Ferguson Hall is for music majors, Rarig Center is for theater majors, Barker Center for Dance is for dance majors and the Regis Center for Art is for visual art majors. These separate buildings imply the arts should be differentiated and kept apart, like caged mice in controlled experiments. The arts, however, want to function as a whole.
Separating the different genres is like chopping off limbs, for all art centers around the same core desires. Even though the buildings are separate, they stand close to each other – just waiting for dancers to wander into concert recitals or painters to stumble upon plays.
With the opening of the Regis Center for Art, the now complete West Bank Arts Quarter is striving toward letting artists of diverse disciplines work together. Spark Festival of Electronic Music and Art has answered the call, bringing different aspects of the arts community together, perhaps like never before. Christopher James, School of Music public relations director, described the event as “bees cross-pollinating.” Spark celebrates all art forms with a common interest in incorporating digital technology.

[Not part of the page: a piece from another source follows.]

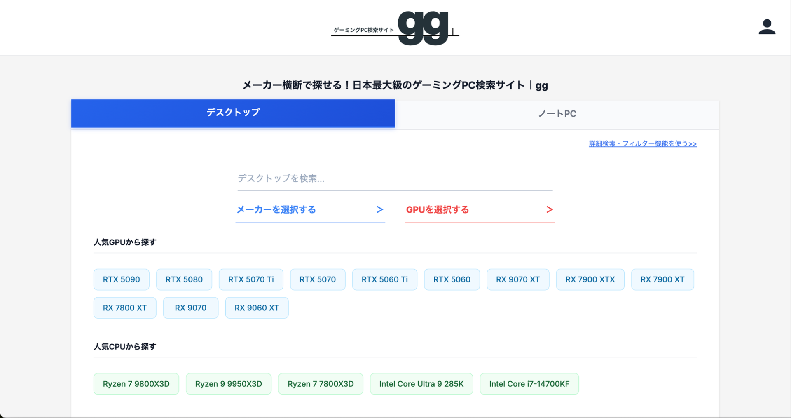Select the デスクトップ tab
The height and width of the screenshot is (418, 791).
pyautogui.click(x=233, y=112)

Forty guest artists along with 25 University students and faculty will venture down unexplored art avenues with the latest technology to create stunning sounds and sights. Lynn Lukkas, professor in the department of art, and dance collaborator Marija Stamenkovic use bio-sensors to transmit data from a person’s body onto a computer. The body movements, as well as heart rate, brain waves and breath, control the images and sounds the audience experiences.
Christopher Bailey from the University of Cincinnati injects samples of superhero records and Led Zeppelin into his composition while University student Devin Swanson uses SoundHack to fuse Missy Elliott with the Beach Boys. This year’s featured guest Brad Garton, music professor and director of the Computer Music Center at Columbia University, will lecture. He will also perform his music that experiments with acoustic landscapes and sometimes combines poetry.
“This year is more interesting,” said Douglas Geers, a University music composition professor specializing in electronic music, the festival’s organizer. “It casts a wide net and shows a range of what is being done, not just in music but all art.”
Geers started the festival small last year, his first year at the University, and focused on one composer. “It was a combo of me not knowing who was cool and they not knowing me.” But this year, Geers branched out to find variety and found much of what he wanted around the Twin Cities and University community. “I really tried to get people from all areas. It makes it easy when there are so many people doing cool stuff.”
Spark shows the beginning of a new and exciting direction not only for the School of Music but also for all art departments. The festival features some of the most innovative artists beginning to fully use this new medium of computers and other technologies.